Buying a foreclosure or REO property in
What is an REO?
REO's or Real Estate Owned are homes that have been through foreclosure which the bank or mortage company now possesses. This differs from a property up for foreclosure auction. If you buy a property during a foreclosure sale, you must pay at least the loan balance plus any interest and other fees accumulated during the foreclosure process. You must also be prepared to pay with cash in hand. And on top of all that, you'll receive the property one-hundred percent as is. That may consist of prevailing liens and even current residents that may require eviction.
A REO, by contrast, is a much cleaner and attractive deal. The REO property did not find a buyer during foreclosure auction. The lender now owns it. The lender will take care of the elimination of tax liens, evict occupants if needed and generally plan for the issuance of a title insurance policy to the buyer at closing. Take notice that REOs may be exempt from standard disclosure requirements. For instance, in Calfornia, banks do not have to give a Transfer Disclosure Statement, a document that typically requires sellers to disclose any defects they are informed of.

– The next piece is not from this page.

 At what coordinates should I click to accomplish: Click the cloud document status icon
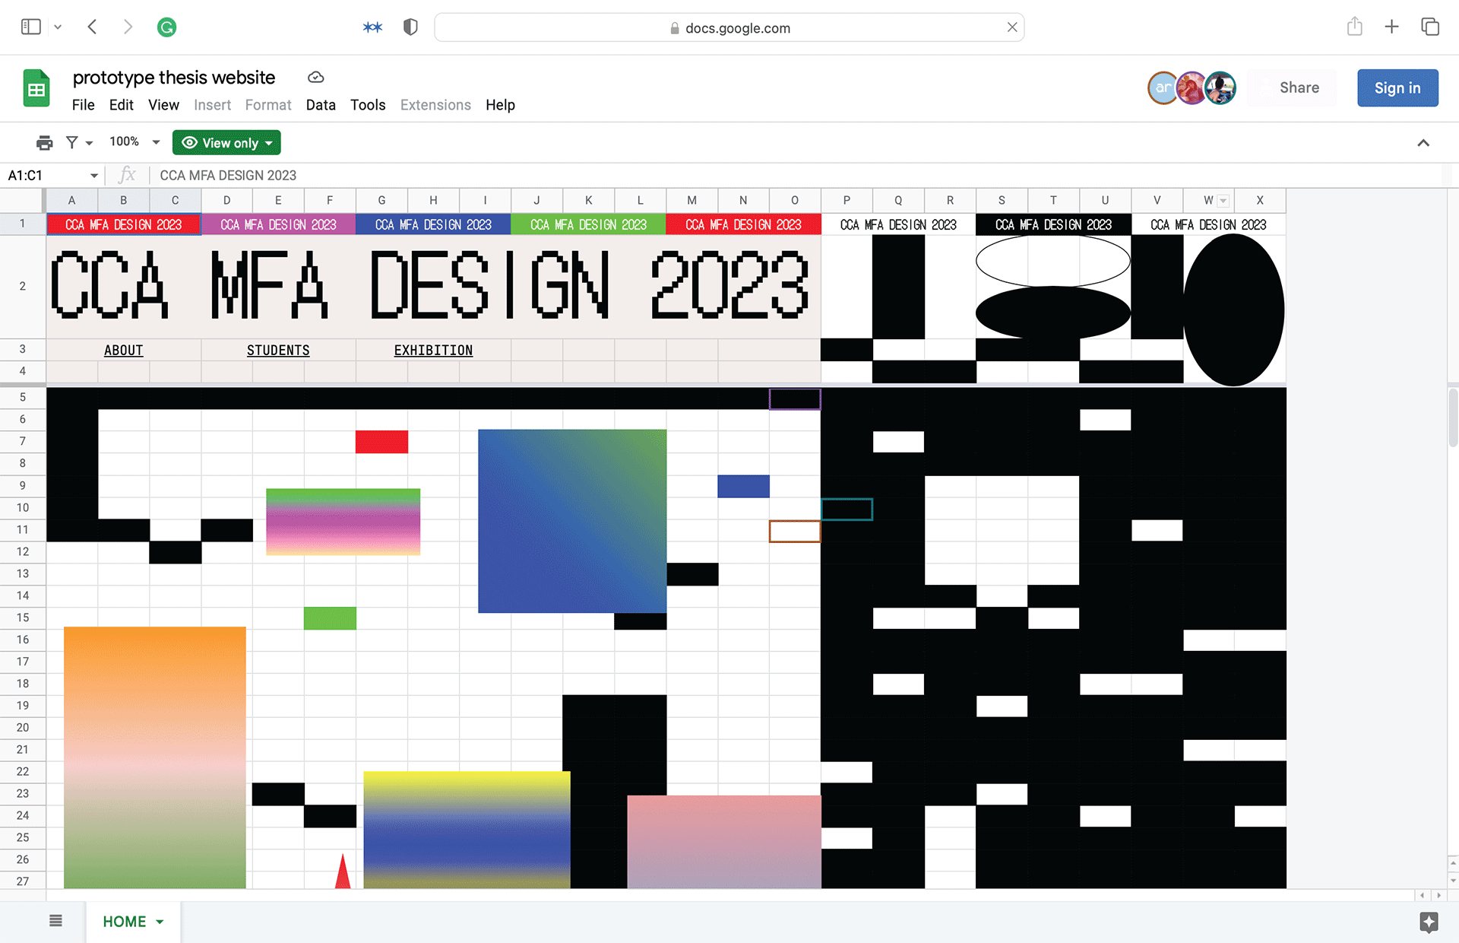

Is an REO in Davie a bargain?
It is sometimes though that any REO must be a bargain and an possibility for easy money. This isn't necessarily true. You have to be very careful about buying a REO if your intent is to make money off of it. While it's true that the bank is often anxious to sell it fast, they are also strongly motivated to get as much as they can for it. When considering the value of a REO, you need to look closely at comparable sales in the neighborhood and be sure to take into account the time and cost of any repairs or remodeling needed to prepare the house for resale. There are bargains with potential to make money, and many people do very well flipping foreclosures. Still there are also many REO's that are not good buys and not likely to turn a profit.
Ready to make an offer?
Most banks have a REO department that you'll work with while buying a REO property from them. Normally the REO department will use a listing agent to get their REO properties listed on the local MLS. Before making your offer, you'll want to contact either the listing agent or REO department at the bank and find out as much as you can about what they know regarding the condition of the property and what their process is for receiving offers. Since banks almost always sell REO properties "as is", you may want to include an inspection contingency in your offer that gives you time to check for unseen damage and terminate the offer if you find it.
As with making any offer on real estate, providing documentation of your ability to pay may make your offer more attractive, such as a pre-approval letter from a lender. After you've made your offer, you can expect the bank to counter offer. From there it will be your decision whether to accept their counter, or submit another counter offer. Realize, you'll be dealing with a process that usually involves multiple people at the bank, and they don't work evenings or weekends. It's typical for the process of offers and counter offers to take days or even weeks.